第16章 【 12 】意外と頭の良いやつ
今日も4チームに分かれて それぞれのメニューをこなし、一日の最後にまた試合を行う。
「今日は麻倉君と一緒が良いなぁ〜!」
今朝のことには触れず、またベタベタとひっついてくる彼女。
くっつけば可愛いってわけちゃうで。
露骨に顔を歪め、『僕はカツオくんが良い』ときっぱり言うた。
一瞬怪訝な顔をしたけど 昨日とはちがう態度から察したのか、わざとらしく シュンッとして「わかった」と返事した。
堀尾くんとカチローくんには あとで謝ろう。
A,Bチームは堀尾くんたちが、C,Dチームは僕たちが担当することになった。
カツオくんにはドリンク作りと 練習内容の記録を頼み、僕は使用済みのタオル等を洗濯する為 洗濯物を持ってコートを離れた。

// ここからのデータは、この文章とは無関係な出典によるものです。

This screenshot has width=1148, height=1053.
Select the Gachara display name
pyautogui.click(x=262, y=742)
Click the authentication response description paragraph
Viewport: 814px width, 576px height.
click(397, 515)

洗濯機は宿舎の方にある為、コートからは少し距離がある。
『〜♪〜♪〜』
鼻歌を歌いながら 洗濯機に洗濯物を入れていると、後ろから勢いよく誰かが抱きついてきた。
その誰かは振り返らなくても 検討がつき、無意識に不機嫌になる。
『・・・・・なに?』
スポーツマンばかりの合宿で、こんな華奢な腕と 甘ったるい匂いをまとっている人は一人しかいない。
「麻倉くん不足だから充電しに来ちゃった☆」
A,Bチームのサポートをしているはずの 氷帝のマネージャーだ。
『来ちゃったとちゃうよね。僕、仕事サボる人嫌いやから』
腰に回された腕を解き、振り返ることなく淡々と返す。
あぁー・・・
ほんと やだ。
なんで女子ってこんなめんどいんや、、、
「そんなこと言わないでよ...」
二人きりだと優しくしてもらえるとでも思っていたのか、はたまた予想通りで今後の展開を考えての演技なのか。
きっと僕が感情的に何か言えば泣き出して、そのタイミングで誰かが来る?
それとも自傷行為を僕の所為にする?
どちらにしても どうでも良い。
僕には関係ない。
僕は彼女の存在を無視して、仕事を続けた。